The task ▸
The records below are to be duplicated character for character.

Given records ▸
★ ★ ★ ★
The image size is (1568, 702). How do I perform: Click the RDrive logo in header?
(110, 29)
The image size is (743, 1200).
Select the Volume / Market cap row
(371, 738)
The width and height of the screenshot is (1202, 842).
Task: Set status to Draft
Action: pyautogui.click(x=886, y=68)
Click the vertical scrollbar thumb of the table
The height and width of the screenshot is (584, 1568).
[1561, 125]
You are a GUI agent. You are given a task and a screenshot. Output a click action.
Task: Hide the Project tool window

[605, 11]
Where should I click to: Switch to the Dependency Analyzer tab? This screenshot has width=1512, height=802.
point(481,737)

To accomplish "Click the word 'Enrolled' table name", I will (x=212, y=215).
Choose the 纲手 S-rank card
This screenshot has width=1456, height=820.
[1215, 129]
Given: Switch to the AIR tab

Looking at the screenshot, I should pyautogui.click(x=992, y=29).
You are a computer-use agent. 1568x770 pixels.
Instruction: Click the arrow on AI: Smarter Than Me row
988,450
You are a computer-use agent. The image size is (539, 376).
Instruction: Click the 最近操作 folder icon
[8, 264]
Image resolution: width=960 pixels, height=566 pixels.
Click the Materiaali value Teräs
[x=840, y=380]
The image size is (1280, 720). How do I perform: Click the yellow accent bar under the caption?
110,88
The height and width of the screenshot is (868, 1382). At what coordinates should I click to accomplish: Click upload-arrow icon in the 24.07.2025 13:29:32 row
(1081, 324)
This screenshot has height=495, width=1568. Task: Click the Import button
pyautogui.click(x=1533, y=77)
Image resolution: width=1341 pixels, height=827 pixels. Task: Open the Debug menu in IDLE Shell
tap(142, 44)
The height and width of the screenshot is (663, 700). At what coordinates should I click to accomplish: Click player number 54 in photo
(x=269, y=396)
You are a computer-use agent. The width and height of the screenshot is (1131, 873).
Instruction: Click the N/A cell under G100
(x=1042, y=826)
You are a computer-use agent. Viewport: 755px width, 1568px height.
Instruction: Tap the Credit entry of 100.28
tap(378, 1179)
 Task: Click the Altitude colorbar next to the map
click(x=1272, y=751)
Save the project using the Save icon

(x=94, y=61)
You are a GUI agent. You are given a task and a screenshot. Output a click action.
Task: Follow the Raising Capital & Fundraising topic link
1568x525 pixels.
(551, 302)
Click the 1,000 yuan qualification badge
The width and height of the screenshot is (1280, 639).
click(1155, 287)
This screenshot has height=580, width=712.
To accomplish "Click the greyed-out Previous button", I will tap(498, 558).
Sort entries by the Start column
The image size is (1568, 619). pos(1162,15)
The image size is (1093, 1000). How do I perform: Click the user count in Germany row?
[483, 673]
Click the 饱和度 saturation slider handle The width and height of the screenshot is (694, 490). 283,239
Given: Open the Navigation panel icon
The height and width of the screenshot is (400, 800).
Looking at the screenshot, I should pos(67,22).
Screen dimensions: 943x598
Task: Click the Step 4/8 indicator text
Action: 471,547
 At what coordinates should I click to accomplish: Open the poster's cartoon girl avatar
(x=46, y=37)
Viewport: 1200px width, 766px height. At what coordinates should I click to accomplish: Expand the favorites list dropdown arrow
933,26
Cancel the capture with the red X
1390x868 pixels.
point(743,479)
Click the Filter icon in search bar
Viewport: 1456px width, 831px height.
★ ★ ★ ★
Written solution ▸
The image size is (1568, 702). How do I perform: Click the RDrive logo in header?
(110, 29)
The image size is (743, 1200).
Select the Volume / Market cap row
(371, 738)
The width and height of the screenshot is (1202, 842).
Task: Set status to Draft
Action: pyautogui.click(x=886, y=68)
Click the vertical scrollbar thumb of the table
The height and width of the screenshot is (584, 1568).
[1561, 125]
You are a GUI agent. You are given a task and a screenshot. Output a click action.
Task: Hide the Project tool window

[605, 11]
Where should I click to: Switch to the Dependency Analyzer tab? This screenshot has width=1512, height=802.
point(481,737)

To accomplish "Click the word 'Enrolled' table name", I will (x=212, y=215).
Choose the 纲手 S-rank card
This screenshot has width=1456, height=820.
[1215, 129]
Given: Switch to the AIR tab

Looking at the screenshot, I should pyautogui.click(x=992, y=29).
You are a computer-use agent. 1568x770 pixels.
Instruction: Click the arrow on AI: Smarter Than Me row
988,450
You are a computer-use agent. The image size is (539, 376).
Instruction: Click the 最近操作 folder icon
[8, 264]
Image resolution: width=960 pixels, height=566 pixels.
Click the Materiaali value Teräs
[x=840, y=380]
The image size is (1280, 720). How do I perform: Click the yellow accent bar under the caption?
110,88
The height and width of the screenshot is (868, 1382). At what coordinates should I click to accomplish: Click upload-arrow icon in the 24.07.2025 13:29:32 row
(1081, 324)
This screenshot has height=495, width=1568. Task: Click the Import button
pyautogui.click(x=1533, y=77)
Image resolution: width=1341 pixels, height=827 pixels. Task: Open the Debug menu in IDLE Shell
tap(142, 44)
The height and width of the screenshot is (663, 700). At what coordinates should I click to accomplish: Click player number 54 in photo
(x=269, y=396)
You are a computer-use agent. The width and height of the screenshot is (1131, 873).
Instruction: Click the N/A cell under G100
(x=1042, y=826)
You are a computer-use agent. Viewport: 755px width, 1568px height.
Instruction: Tap the Credit entry of 100.28
tap(378, 1179)
 Task: Click the Altitude colorbar next to the map
click(x=1272, y=751)
Save the project using the Save icon

(x=94, y=61)
You are a GUI agent. You are given a task and a screenshot. Output a click action.
Task: Follow the Raising Capital & Fundraising topic link
1568x525 pixels.
(551, 302)
Click the 1,000 yuan qualification badge
The width and height of the screenshot is (1280, 639).
click(1155, 287)
This screenshot has height=580, width=712.
To accomplish "Click the greyed-out Previous button", I will tap(498, 558).
Sort entries by the Start column
The image size is (1568, 619). pos(1162,15)
The image size is (1093, 1000). How do I perform: Click the user count in Germany row?
[483, 673]
Click the 饱和度 saturation slider handle The width and height of the screenshot is (694, 490). 283,239
Given: Open the Navigation panel icon
The height and width of the screenshot is (400, 800).
Looking at the screenshot, I should pos(67,22).
Screen dimensions: 943x598
Task: Click the Step 4/8 indicator text
Action: 471,547
 At what coordinates should I click to accomplish: Open the poster's cartoon girl avatar
(x=46, y=37)
Viewport: 1200px width, 766px height. At what coordinates should I click to accomplish: Expand the favorites list dropdown arrow
933,26
Cancel the capture with the red X
1390x868 pixels.
point(743,479)
Click the Filter icon in search bar
Viewport: 1456px width, 831px height.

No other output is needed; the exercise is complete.